Internet searches have become so much a part of our lives and our work, we rarely think about how they work–not just how does a search engine find information related to our search terms, but how does it then rank the information they find. PageRank is an incredibly important aspect of searching. After all, what good is a search that assigns equal priority to every piece of information matching your search term?
Math editor Vickie Kearn spoke with Sep Kamvar, author of Numerical Algorithms for Personalized Search in Self-organizing Information Networks, about how personal information is used to provide the best results in any given search. Read on to learn why a New Yorker and a San Franciscan don’t get the same results when they search for “Giants”.
What is a self-organizing information network?
Some examples of self-organizing information networks are the World Wide Web, social networks like Facebook, and peer-to-peer networks like Gnutella. In the case of the web, the nodes in the network are individual web pages containing information, and the edges are links between pages. We call these networks self-organizing because there is no central organization of the network — each web page author chooses his or her own links.
In the introduction to your book, you say that you address the issues of relevance by exploiting user preference information to perform personalized search.
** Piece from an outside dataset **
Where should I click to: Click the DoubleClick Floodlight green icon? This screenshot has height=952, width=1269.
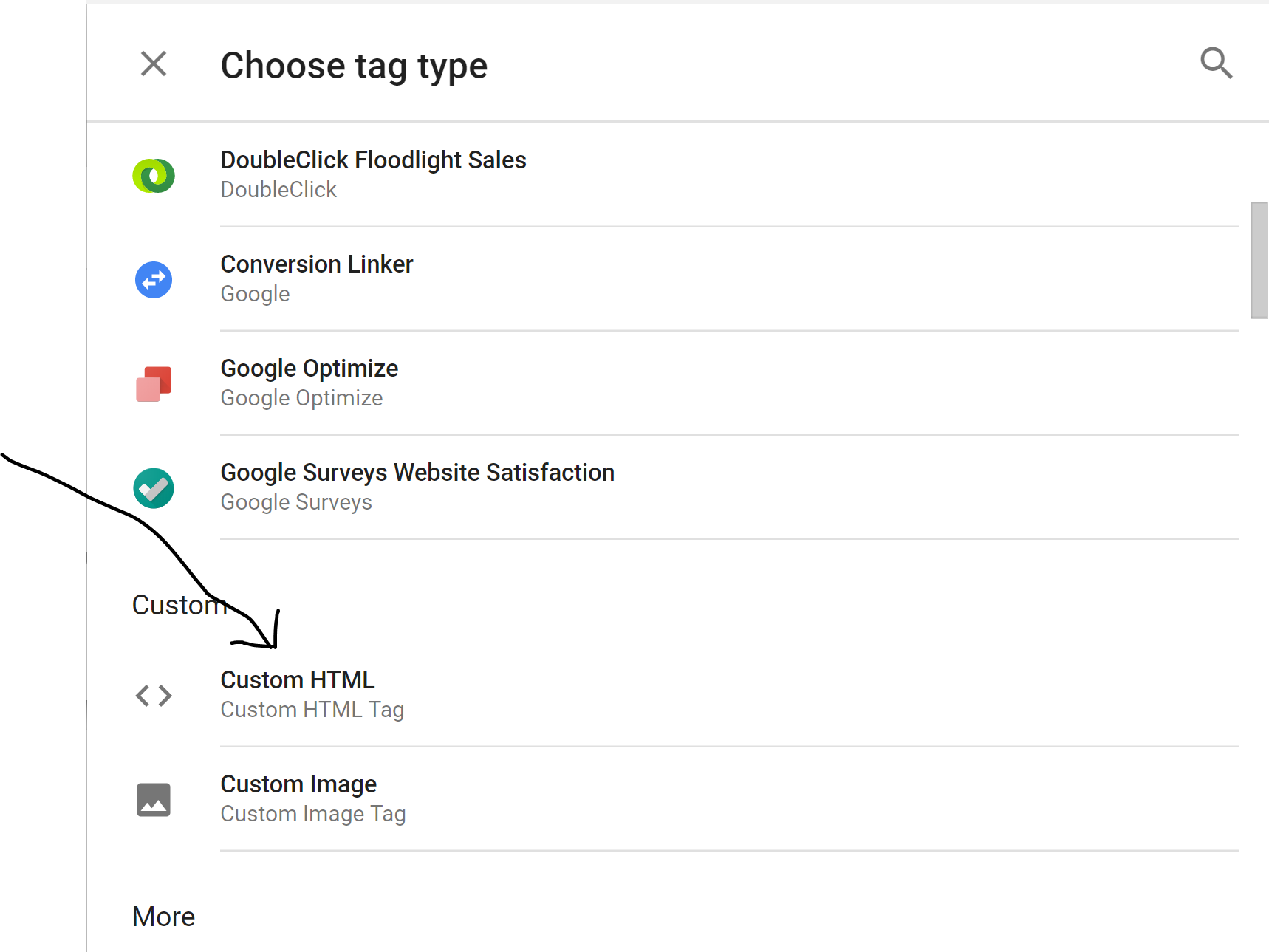[x=154, y=176]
What user preference information can be used?
There is a wide range of preference information that can be used. A search engine may ask the user directly what they are interested in, or may use implicit context like a user’s location or search history.
What is personalized search?
Personalized search exploits the preferences of an individual to bias search toward that individual’s preferences. For example, a personalized Web search for the term “giants” would return the official site of the New York Giants to a football fan from New York, while the same query would return the official site of the San Francisco Giants to a baseball fan from San Francisco. Personalization takes advantage of the local context to return the right sports team.
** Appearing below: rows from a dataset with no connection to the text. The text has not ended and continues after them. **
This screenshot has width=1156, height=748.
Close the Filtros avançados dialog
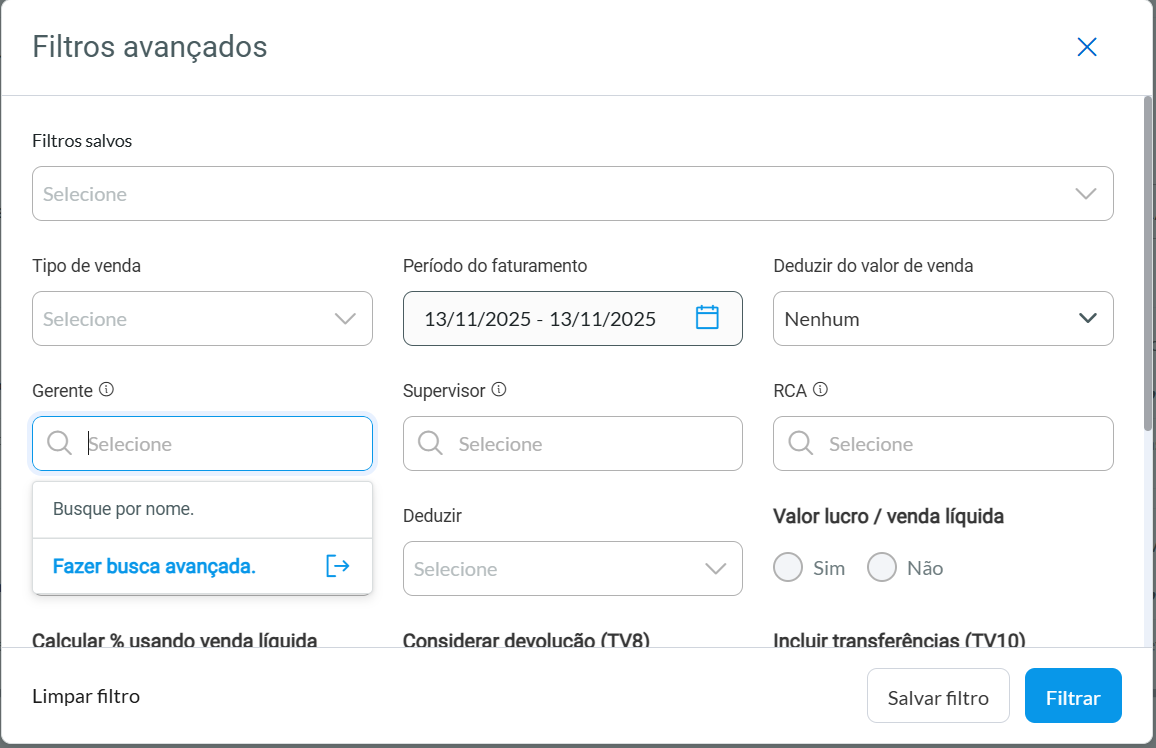click(1087, 47)
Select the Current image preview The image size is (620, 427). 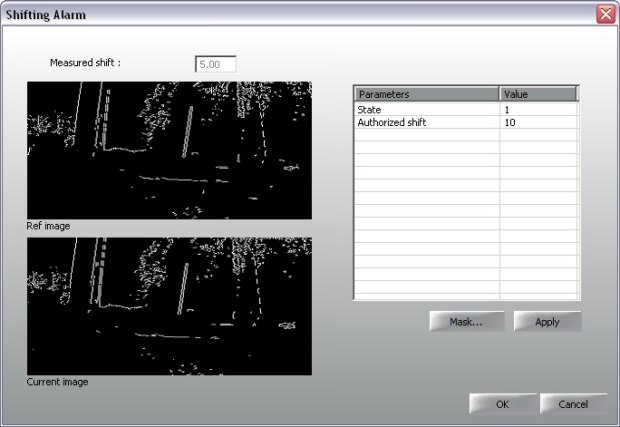169,306
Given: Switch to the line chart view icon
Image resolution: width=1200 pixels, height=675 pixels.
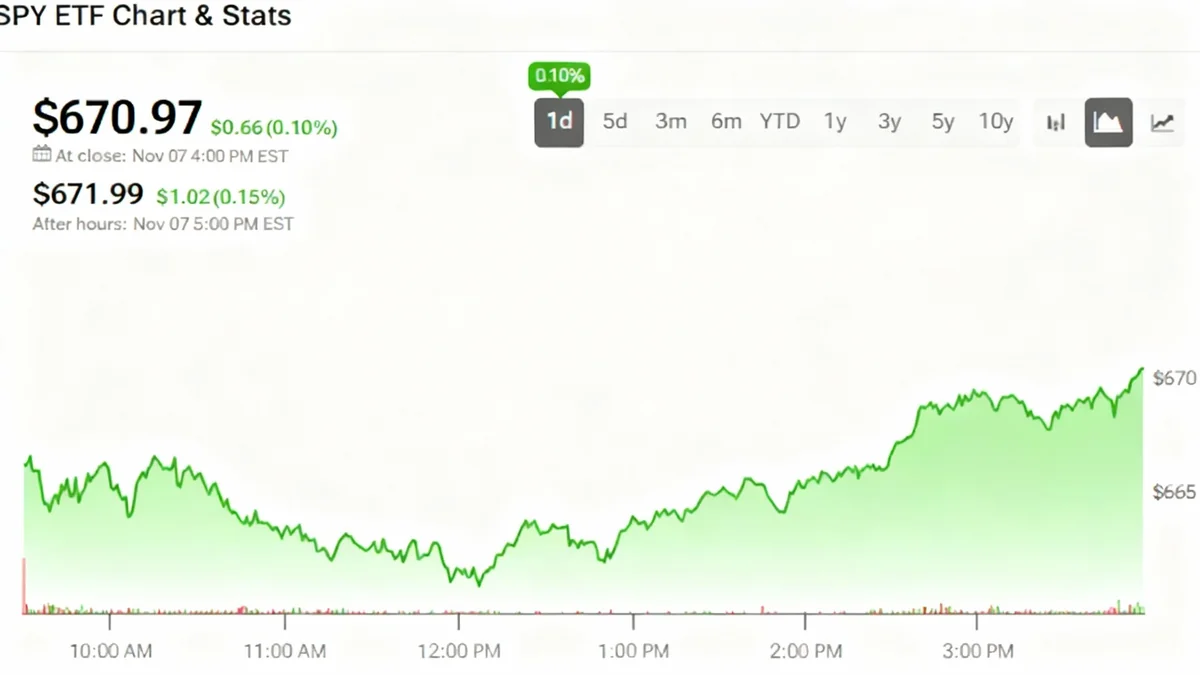Looking at the screenshot, I should coord(1163,122).
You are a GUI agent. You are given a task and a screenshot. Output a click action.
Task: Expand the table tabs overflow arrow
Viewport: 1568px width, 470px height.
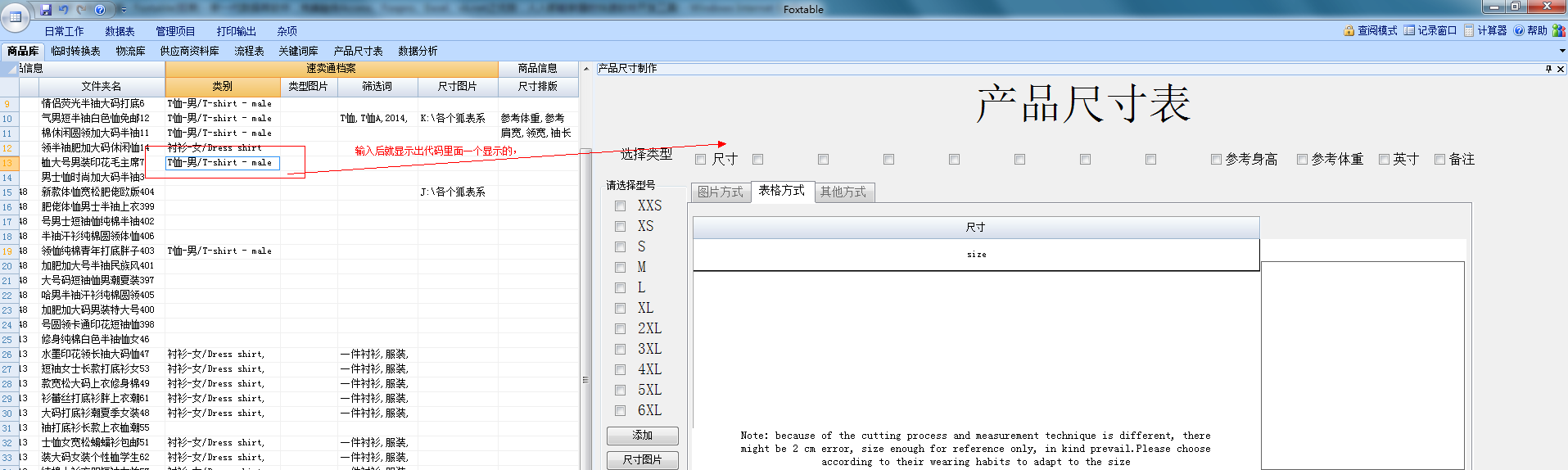click(x=1561, y=51)
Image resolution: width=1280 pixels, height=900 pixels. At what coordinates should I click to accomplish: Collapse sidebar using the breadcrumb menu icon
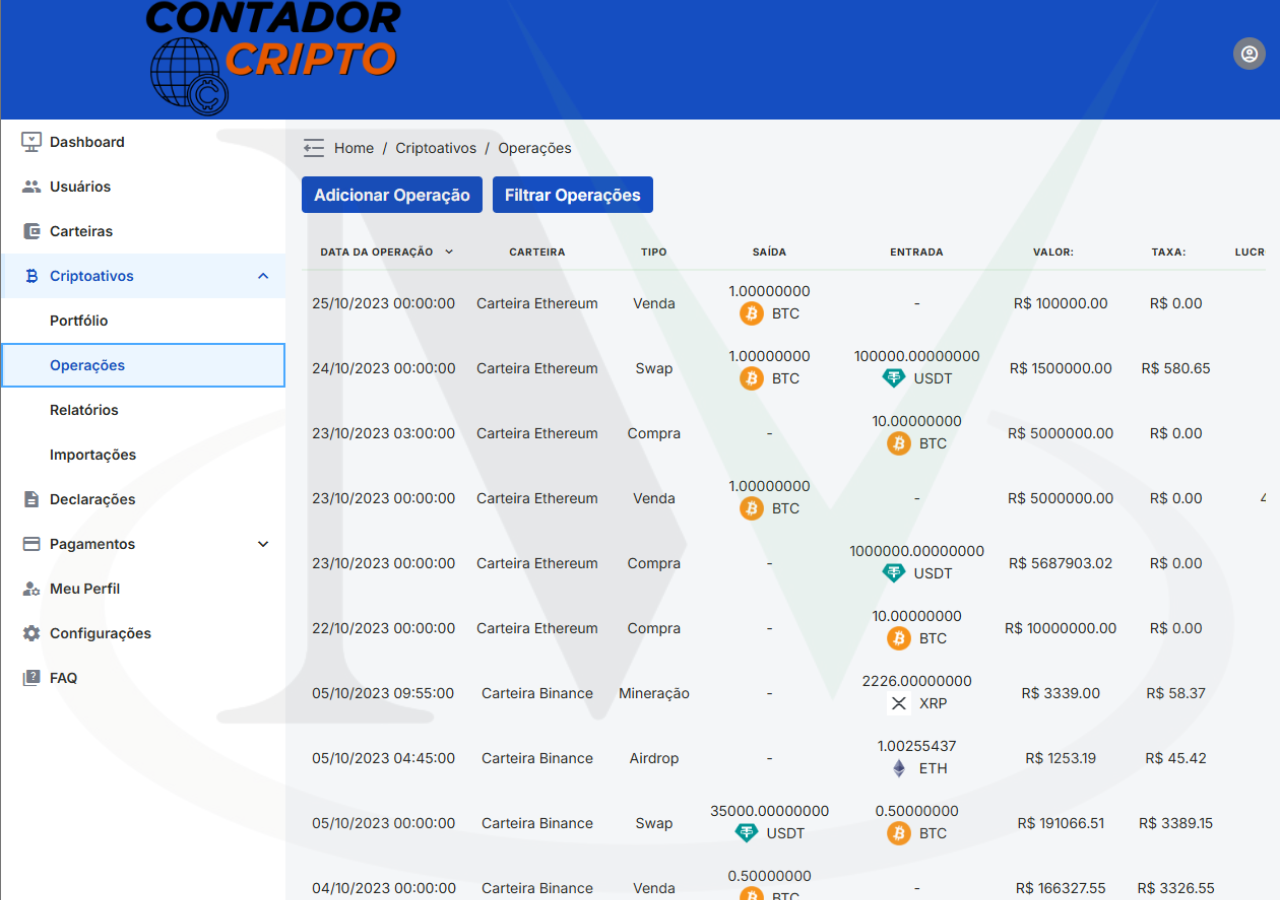tap(314, 148)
What is reputation management?
Reputation management aggregates the preferences of all individuals to bias search toward the data sources that are deemed reputable by the group. In the example above, reputation takes advantage of the global context to return the official site of the corresponding team, rather than some random fan page. In the context of web search, reputation and ranking are closely related; Google’s PageRank algorithm is a classic example of a reputation algorithm on the web.
You state in your book that numerical algorithms, simulation and experimentation are all part of what makes reputation management and personalized search possible. How does this behind-the-scenes science make our lives easier and more enjoyable? How frustrating would searches be if these tools were not used?
They each play different roles. One of the biggest challenges in web search is scale — in personalized web search, it’s necessary to compute the principal eigen vector of a several billion by several billion matrix several hundred million times. Numerical algorithms to compute these efficiently are important to make personalized search possible.
Experimentation is important in any empirical science, and search is no different. Since in search, we are not solving a closed-form problem, but rather exploring a space, it’s important to experiment with different ranking and relevance algorithms and see how users respond.
And simulation is crucial to doing research in peer-to-peer networks, where it’s difficult to deploy new algorithms on existing networks. Simulation allows scientists to experiment with different algorithms and threat models at low cost.
When a person first starts to use the internet, is there a lag time when the personalized search becomes optimal? Is it a case where the more information you have about yourself (meaning the sites you visit) the better your personalized search will become?
While we don’t have a concrete sense of optimal, certainly the more preference information a search engine has, the better it can return more relevant search results.
Do the algorithms in your book help to filter out spam?
In general, personalization counteracts spam because spammers benefit largely from having a single set of results for everybody. With unpersonalized search, if a spammer is able to get their page into the first position for a result, it will appear as the first position for everybody, and there is a large reward for the spammer. With personalized search, if a spammer is able to get their page into the first position for a result for themselves, they have no guarantee that it will be in the first position for everybody else. So the amount of effort required to spam is much more.
We hear about PageRank and know that it has something to do with search engines, but what does it actually do? How important is it to finding what we are looking for when we do an internet search?
PageRank is a ranking algorithm that scores the importance of every page on the web based on the number of pages that link to it, weighted by their importance. PageRank and Anchor Text (analyzing the text of links) are the two central innovations in link analysis in the last decade. Search would be much worse without them.
What are some of the challenges computer scientists face in developing these algorithms?
One of the biggest challenges is in scale. Any algorithm developed for web search needs to be scaled to several billion websites and more than a billion users. Many techniques that are used for more reasonable data sets are intractable at this scale. Another challenge is that every algorithm in search affects every other algorithm. So any change you make to your ranking algorithm will affect your relevance algorithm — even changes you make in your crawling strategy will affect the others. And finally, a key challenge is in evaluation. How do you know that the search results you get are right? Because of the nature of the problem, most evaluation techniques are very human-intensive, but with personalization, they become even more human-intensive.